林黛玉不相信他, 可是他真的退了幾步, 還老老實實給她續了點熱水,並且目不斜視,一派正經模樣, 然後再次退後, 間隔有十來步遠, 竟是規矩的很。

    賈琰衝她笑笑,眼神清澈, 語氣疏朗, “你瞧, 我比別人好使吧。”

    不知道為什麽, 他這樣,她又覺得有些不好意思,她看了他一眼,見他笑意溫和,沒了剛剛那種壓迫感,便小聲道, “那你坐那邊, 別動。”

    賈琰從善如流, 坐在在桌子旁的椅子上, 他可以再給她點時間。

    兩個人都沒有說話。

    林黛玉裝作不經意的看了他一眼, 見他背過了身, 拿著筆在紙上認真寫著什麽, 不由大大鬆了口氣, 她揉了揉被撞的發疼的肩膀,伸展了手臂趴在水裏,舒服的不得了。

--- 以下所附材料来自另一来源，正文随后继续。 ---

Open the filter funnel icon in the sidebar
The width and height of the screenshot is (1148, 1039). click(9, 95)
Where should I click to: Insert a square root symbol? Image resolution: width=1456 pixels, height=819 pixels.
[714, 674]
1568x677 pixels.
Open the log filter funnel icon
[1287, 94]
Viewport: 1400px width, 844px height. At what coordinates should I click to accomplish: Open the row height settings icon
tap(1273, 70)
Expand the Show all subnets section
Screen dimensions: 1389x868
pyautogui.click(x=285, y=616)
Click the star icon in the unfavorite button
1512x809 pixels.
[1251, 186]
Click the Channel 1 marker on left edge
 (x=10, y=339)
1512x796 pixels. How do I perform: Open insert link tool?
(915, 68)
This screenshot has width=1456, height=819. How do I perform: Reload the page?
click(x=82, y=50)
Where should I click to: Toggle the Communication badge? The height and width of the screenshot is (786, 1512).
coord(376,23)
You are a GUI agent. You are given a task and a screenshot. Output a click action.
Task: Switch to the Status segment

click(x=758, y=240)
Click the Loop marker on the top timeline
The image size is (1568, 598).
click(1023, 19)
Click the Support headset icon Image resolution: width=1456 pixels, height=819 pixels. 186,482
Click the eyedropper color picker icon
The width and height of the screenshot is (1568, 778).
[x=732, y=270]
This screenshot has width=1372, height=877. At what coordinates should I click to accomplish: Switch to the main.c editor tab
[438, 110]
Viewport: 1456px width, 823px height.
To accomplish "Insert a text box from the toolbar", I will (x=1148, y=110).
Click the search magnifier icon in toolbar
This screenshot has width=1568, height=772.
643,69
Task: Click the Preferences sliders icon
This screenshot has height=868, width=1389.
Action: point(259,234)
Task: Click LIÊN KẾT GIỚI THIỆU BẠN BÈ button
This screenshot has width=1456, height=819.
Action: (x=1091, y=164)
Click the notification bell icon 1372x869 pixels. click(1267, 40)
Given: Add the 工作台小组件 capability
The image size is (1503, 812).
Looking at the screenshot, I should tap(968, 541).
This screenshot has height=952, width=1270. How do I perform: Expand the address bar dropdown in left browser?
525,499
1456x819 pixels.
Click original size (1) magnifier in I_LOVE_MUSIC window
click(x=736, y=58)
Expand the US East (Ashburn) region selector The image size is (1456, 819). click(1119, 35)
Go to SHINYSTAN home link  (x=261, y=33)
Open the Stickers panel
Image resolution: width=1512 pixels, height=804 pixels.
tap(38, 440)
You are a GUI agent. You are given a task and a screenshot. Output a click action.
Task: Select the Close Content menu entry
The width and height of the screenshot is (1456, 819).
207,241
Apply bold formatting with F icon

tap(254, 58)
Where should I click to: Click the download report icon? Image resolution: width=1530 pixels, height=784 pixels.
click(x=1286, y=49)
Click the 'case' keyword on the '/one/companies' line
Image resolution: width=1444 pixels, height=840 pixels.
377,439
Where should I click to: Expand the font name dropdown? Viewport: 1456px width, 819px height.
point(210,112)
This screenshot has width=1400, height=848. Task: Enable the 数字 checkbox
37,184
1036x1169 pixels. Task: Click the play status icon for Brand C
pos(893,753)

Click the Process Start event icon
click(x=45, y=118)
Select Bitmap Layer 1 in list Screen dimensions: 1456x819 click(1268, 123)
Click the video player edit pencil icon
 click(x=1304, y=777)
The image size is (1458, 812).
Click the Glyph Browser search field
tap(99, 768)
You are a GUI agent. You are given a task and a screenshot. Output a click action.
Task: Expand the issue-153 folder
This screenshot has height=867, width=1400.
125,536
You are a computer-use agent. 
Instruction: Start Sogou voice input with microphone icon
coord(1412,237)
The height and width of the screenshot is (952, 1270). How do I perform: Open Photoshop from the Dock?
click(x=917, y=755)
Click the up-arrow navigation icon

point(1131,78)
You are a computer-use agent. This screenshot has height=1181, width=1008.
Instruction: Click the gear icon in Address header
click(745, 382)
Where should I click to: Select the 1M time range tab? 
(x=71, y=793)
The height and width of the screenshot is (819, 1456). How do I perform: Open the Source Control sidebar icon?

    夜晚並不安靜,清風拂拂,江水咽咽,隱隱還能聽到不遠處的笙歌靡音,水天溶漾畫橈遲,月華如霜嬌如霓,好一出麗江花月夜。

    可是屋裏卻是針落可聞的沉默。

    青瓷蘭燈發出昏黃的光,將整間屋子照得暖色生香,裏麵的燈撚子想必是快燃盡了,發出劈裏啪啦的響聲,將人縹緲的遐思,瞬間又拉迴這曖昧難言的氛圍中。

    林黛玉發了會兒呆,漸漸放下了緊張的心弦,聽到紙張沙沙作響的聲音,她忍不住大膽問道:“你在寫什麽?”

    “林姑娘寫什麽,我就寫什麽。”

    林黛玉凝眉,正自不解,就見他取了桌上的另一張紙,轉過身來衝她搖了搖。

    那是她今早上見窗外風景不錯,隨意寫的詩。

    “雨霽渺碧空山後,蘭橈一川煙水前。

    奇峰寒樹高低走,清蹄凝歌遠近傳。

    勝日雲開日彩徹,橋頭離舟複虹懸。

    漫步兩心繾綣路,來去落英滿詩肩。”

    “給我念念你的,”林黛玉來了興趣,賈琰平日不愛寫詩,除非是遇到必須寫詩的情況才硬著頭皮寫,今日這麽主動寫,還挺少見的。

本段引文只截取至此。